The two designs that came to mind first for me are the two you have mentioned: a 2^3 full factorial or a 3 factor CCD. I kind of lean toward the CCD.

For one thing, the CCD design is a 2^3 factorial + extras. Rather than replicating the 2^3 design, you could run the 2^3 design once (using 2 lots), and see how it looks. Then you could add the extra points - the center and the 6 axial points (using another 3 lots). It is a few more runs, but it give additional info. The repeated center points would tell you about variation within a lot and the variations between lots. The axial points would allow you to estimate the "curvature" of the dependence of the process on these variables. This might allow you to optimize the settings, rather than just choosing between "high" and "low".

CCD requires that the process can be set to multiple levels.
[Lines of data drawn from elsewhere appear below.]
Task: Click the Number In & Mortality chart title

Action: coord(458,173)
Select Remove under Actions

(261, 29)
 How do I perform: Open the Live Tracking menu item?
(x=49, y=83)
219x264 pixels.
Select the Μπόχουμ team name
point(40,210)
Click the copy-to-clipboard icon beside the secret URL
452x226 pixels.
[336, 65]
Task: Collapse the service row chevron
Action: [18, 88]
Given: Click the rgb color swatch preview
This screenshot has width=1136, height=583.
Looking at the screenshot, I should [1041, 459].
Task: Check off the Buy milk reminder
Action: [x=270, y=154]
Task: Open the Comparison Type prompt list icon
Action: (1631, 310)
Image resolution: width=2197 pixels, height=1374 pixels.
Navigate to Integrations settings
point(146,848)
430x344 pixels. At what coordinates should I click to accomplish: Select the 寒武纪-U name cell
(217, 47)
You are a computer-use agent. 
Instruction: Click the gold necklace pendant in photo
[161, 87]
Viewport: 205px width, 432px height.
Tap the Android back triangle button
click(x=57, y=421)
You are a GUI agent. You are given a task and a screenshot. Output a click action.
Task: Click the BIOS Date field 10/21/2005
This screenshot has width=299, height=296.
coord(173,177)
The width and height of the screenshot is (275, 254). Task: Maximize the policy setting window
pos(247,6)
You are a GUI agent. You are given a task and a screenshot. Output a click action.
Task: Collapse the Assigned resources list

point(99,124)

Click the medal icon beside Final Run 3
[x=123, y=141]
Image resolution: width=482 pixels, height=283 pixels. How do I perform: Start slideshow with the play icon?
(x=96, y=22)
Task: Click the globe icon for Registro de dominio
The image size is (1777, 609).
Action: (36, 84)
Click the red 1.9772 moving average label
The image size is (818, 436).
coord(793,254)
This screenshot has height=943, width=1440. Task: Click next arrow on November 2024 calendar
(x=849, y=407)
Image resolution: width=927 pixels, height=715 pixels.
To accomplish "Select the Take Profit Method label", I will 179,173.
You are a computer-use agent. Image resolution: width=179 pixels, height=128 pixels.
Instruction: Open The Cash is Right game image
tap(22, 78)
Ideally the variables would be continuously adjustable to meet 5 unevenly spaced values. If that is a problem, you can adjust "alpha" so that 5 evenly spaces values would work. (You can even do 3 evenly spaced values, but that looses some of the power of the design.)

It would be slightly better experimentally to run all the trials in a more random order, but I don't think it would be a major concern here, unless you believe that the variations from one lot to the next are fairly significant.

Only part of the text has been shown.